SAFEGUARDING AGAINST SHOCKS and PROTECTING PUBLIC FINANCE
SUSTAINABILITY
•Slight deterioration in basic primary balance from 0.2 to -0.7 % of
GDP: +1.6% of GDP in revenue (tax in particular); +2.5% of GDP in
public expenditure (wages, transfers, domestically financed
investment). But higher cash deficit as a result of low grants/high
foreign financed capital expenditures, growing domestic debt service
and arrears liquidation (1.5 %of GDP).
•Lack of contingency fund in budget to absorb shocks.
• Earmarking arrangements entail rigidity. Statutory Funds new
mandate to finance commitments previously financed by the
consolidated fund increases Government ability to absorb shocks
through more flexible resource allocation.
•Financial stability. Banks balance sheets expanding; NPL go down
(from 20 to 16 % of gross loans). Capital requirements fulfilled. But
public expenditure arrears play a role in NPL. Private sector credit
resumed (but NPL provision down).
SAFEGUARDING AGAINST SHOCKS and PROTECTING PUBLIC FINANCE
SUSTAINABILITY
•Arrears liquidation (TOR/GCB) reduced stability risks. FINSP II
adopted. Supervision strengthened (regional cooperation, risks
management).
•Arrears reflect Government difficulty to honor its financial
commitments: affect financial stability, firms viability, and agents
ability to forecast.
•With oil, increased risks of real exchange appreciation, inflation,
boom and bust cycles. This risk is compounded with observed
electoral cycles, whereby fiscal deficits are significantly higher during
election years.
• Oil revenue management law adoption to mitigate risks when
implemented. Implemented automatic tariff adjustment mechanisms
to reduce oil price – related budget volatility.

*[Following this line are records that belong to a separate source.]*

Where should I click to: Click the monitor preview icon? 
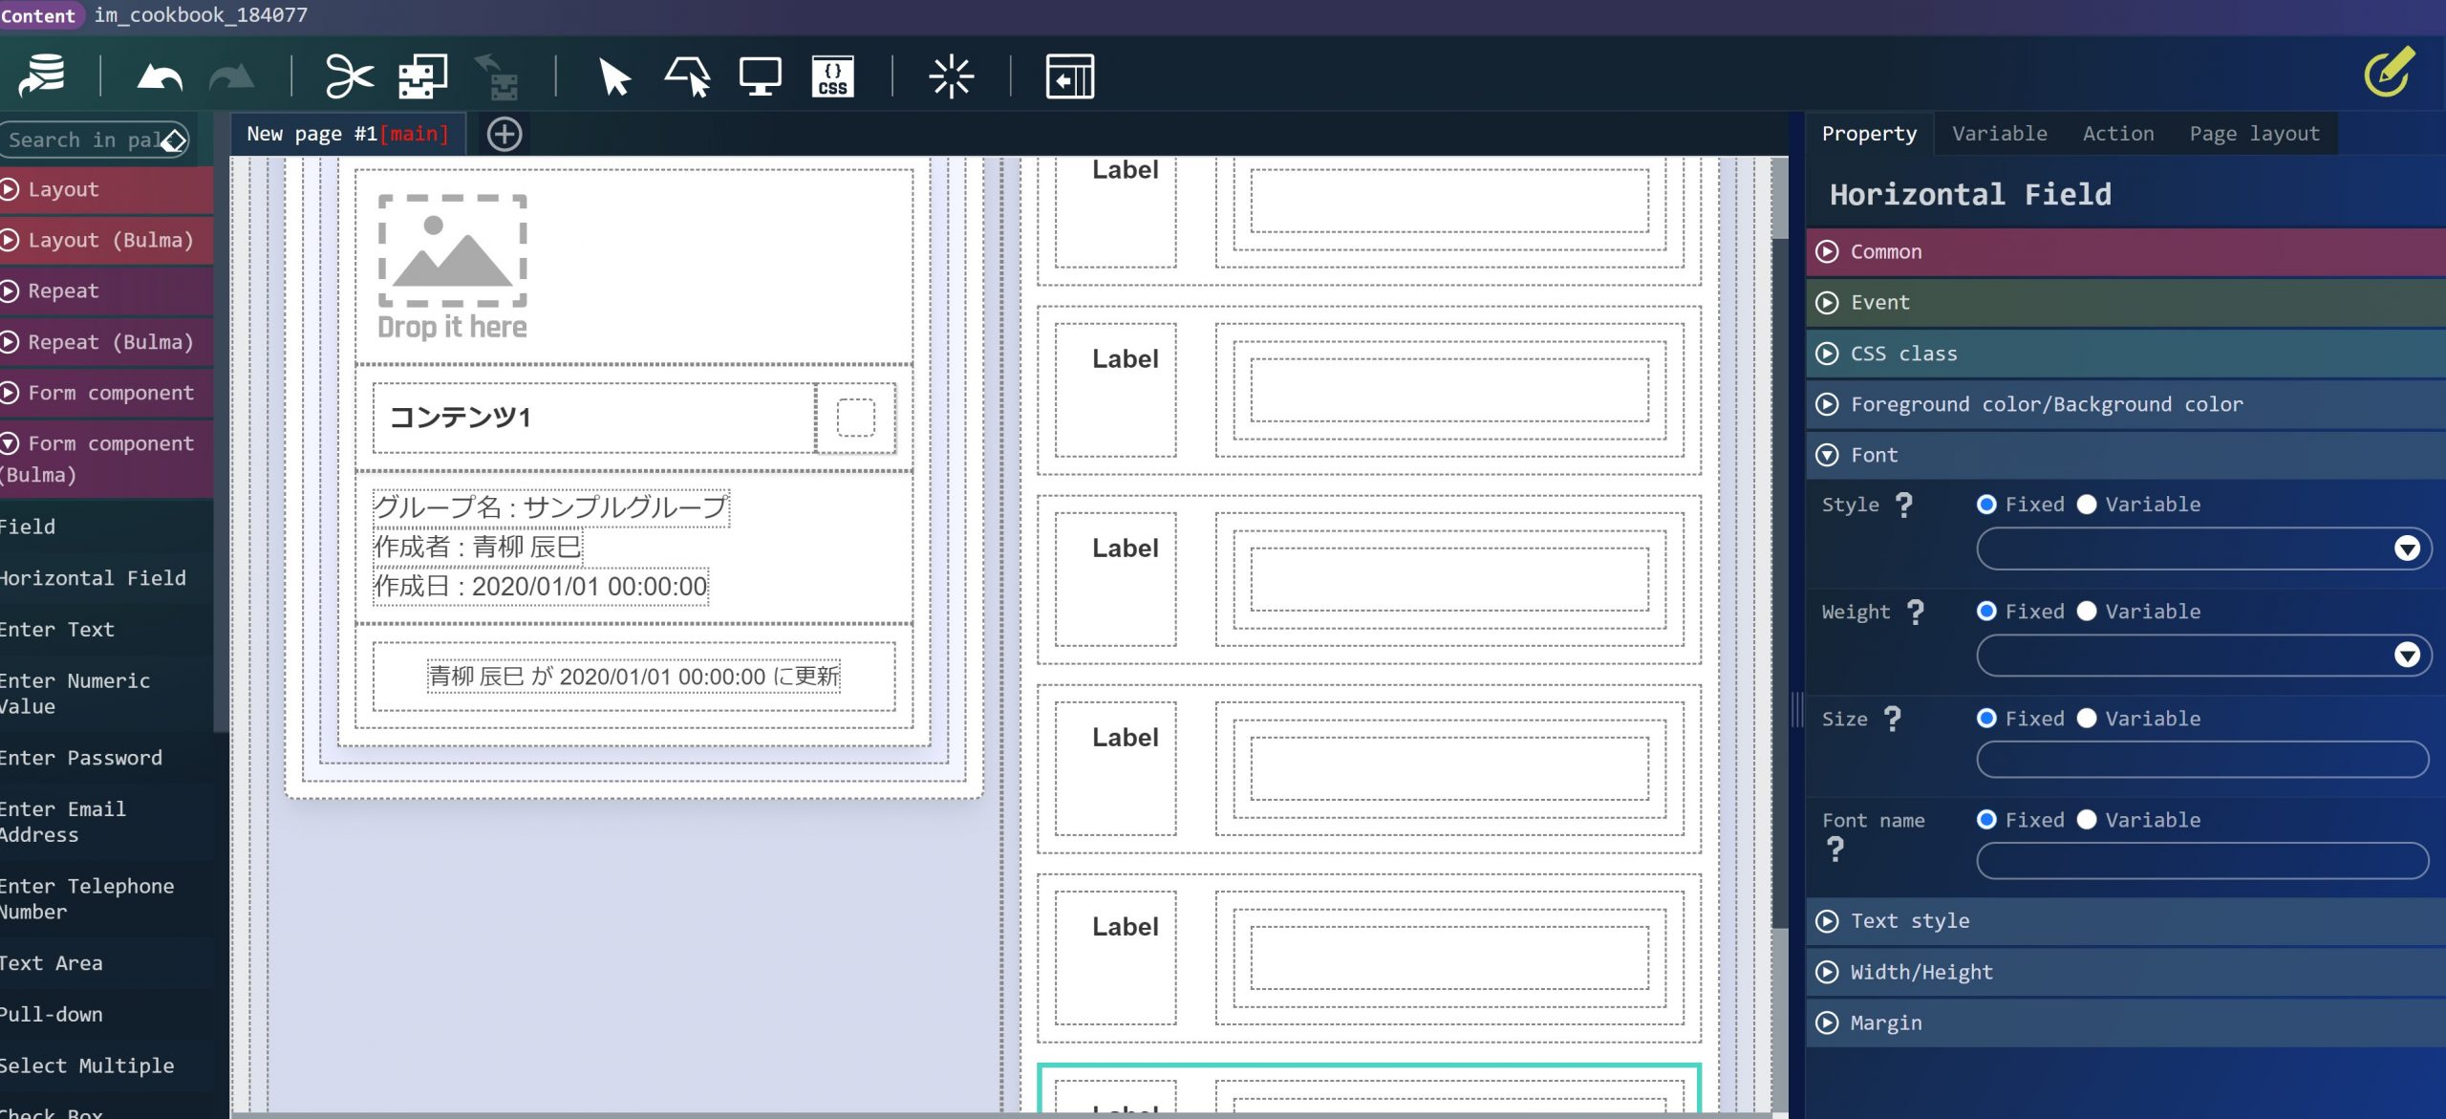point(760,76)
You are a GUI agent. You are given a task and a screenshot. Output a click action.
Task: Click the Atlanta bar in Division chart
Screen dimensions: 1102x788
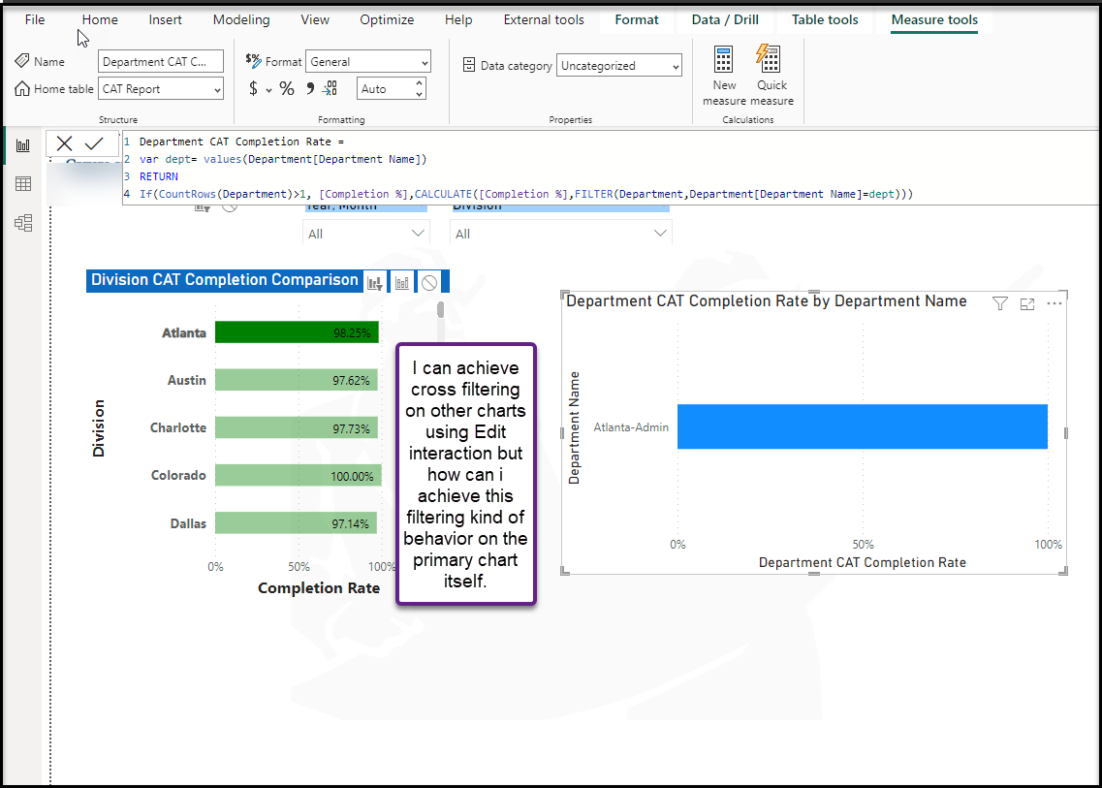pos(297,332)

• Macroeconomic stability will ultimately depends on successful fiscal
consolidation. Figures up to end March 2011 are consistent with fullyear plans.
FISCAL AND MONETARY POLICY REPORTING
•Monetary Policy Committee conclusions are regularly posted, along
with detailed and timely reports on financial sector and balance of
payments developments and prospects.
• The rebasing and revision in methodology for of national accounts
and their quarterly publication provides a better understanding of
real sector developments.
•Government communication on structural reforms, plans is
improving (GSGDA); progress made on transparency (EITI compliant;
oil and gas inclusion) in natural resource management.

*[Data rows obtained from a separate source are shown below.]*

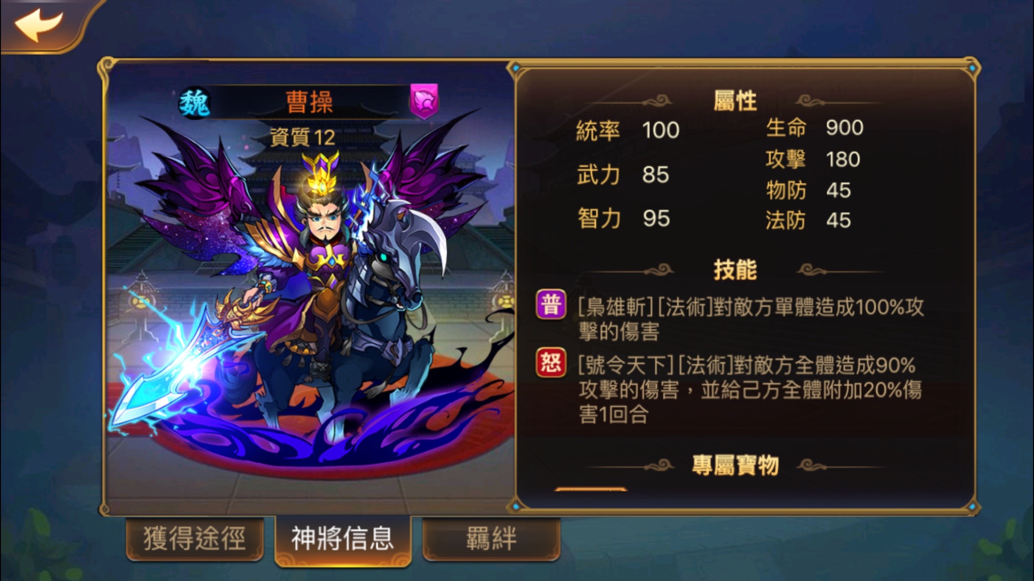
Task: Select the 技能 skills section header
Action: [735, 270]
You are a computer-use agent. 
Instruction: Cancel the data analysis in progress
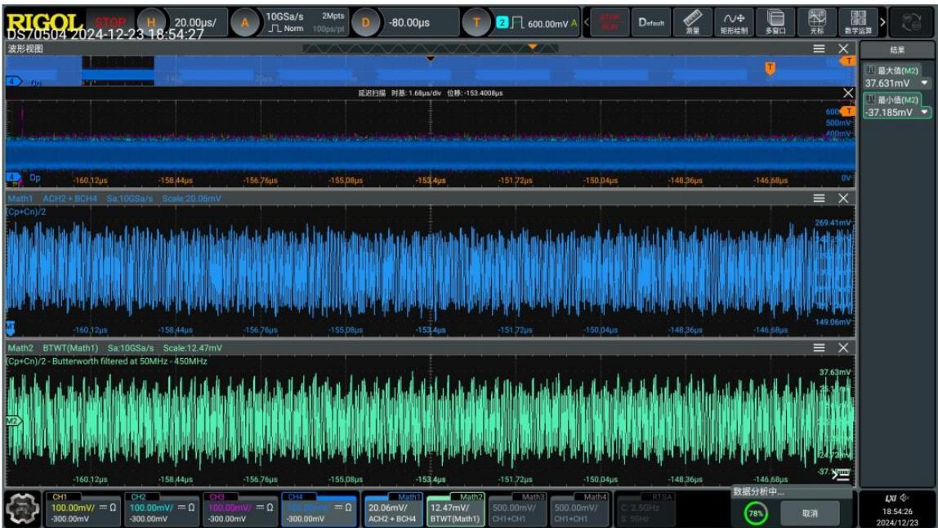pyautogui.click(x=810, y=513)
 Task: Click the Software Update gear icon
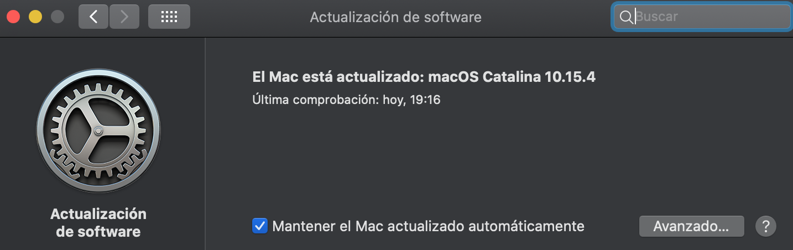[x=98, y=131]

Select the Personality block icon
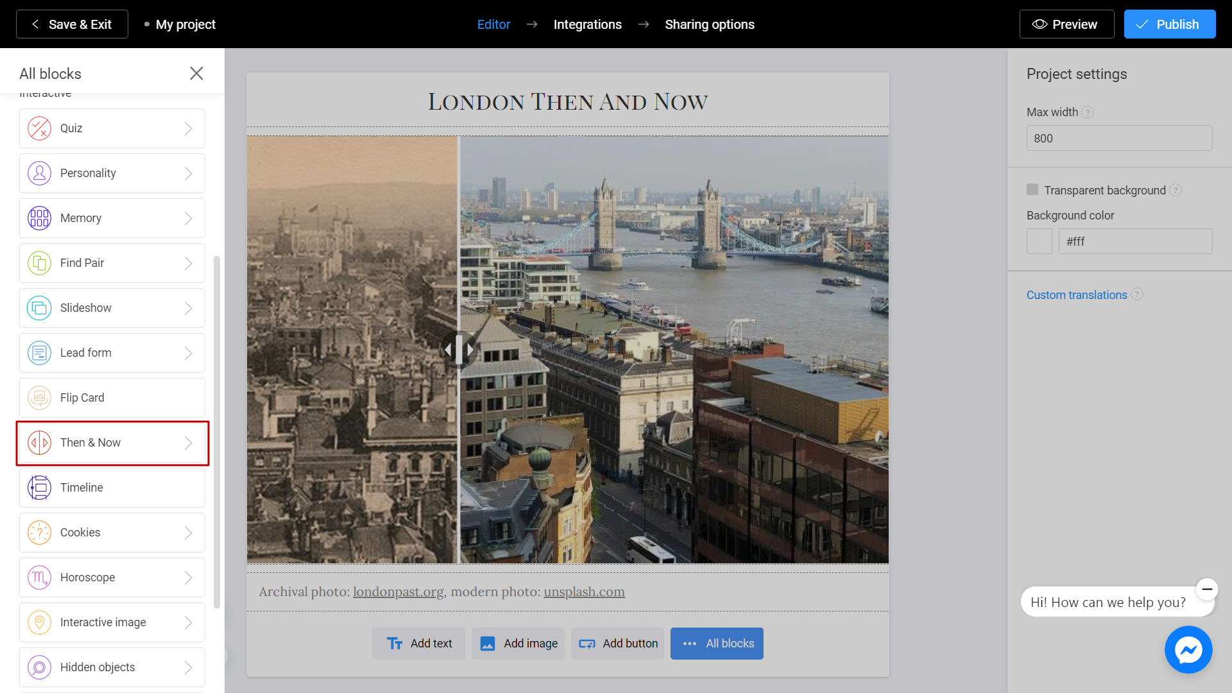click(x=39, y=173)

• Unavailability of timely / regular reports on fiscal outcomes affect
economic monitoring, quality of expectations, policy dialogue with
citizens and external observers, and the identification of possible
solutions. Surprises can exacerbate shocks (2008). Stocktaking of
arrears improves the information base, but there is a need to improve
communication on fiscal developments.
CONCLUSION
•Principle of sound macroeconomic management upheld.

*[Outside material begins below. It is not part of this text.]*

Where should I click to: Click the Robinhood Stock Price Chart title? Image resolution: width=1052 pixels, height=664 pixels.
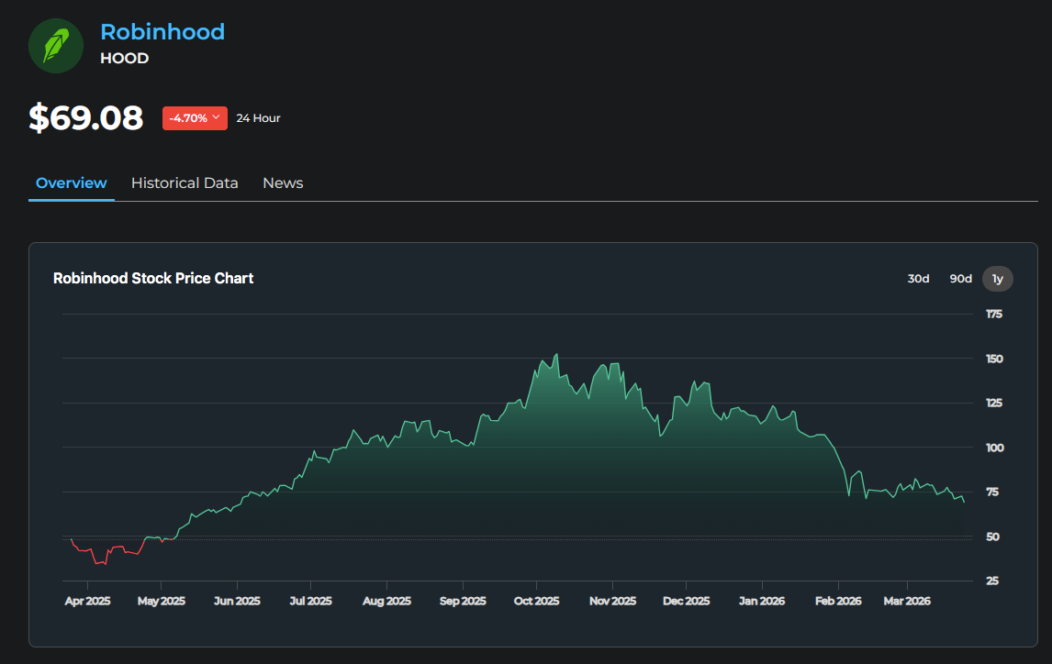pos(153,278)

•Positive contribution to growth and poverty reduction.
• Safeguards against shocks strengthened
• Reporting improved in some domains.
• Fiscal sustainability recognized as the biggest challenge: deficit to be
brought down (resource mobilization, PPP), clearing arrears and
preventing their re-occurrence, quality of expenditure to be improved
(public sector reform).
• Proposed formalization of a macro SWG to foster dialogue.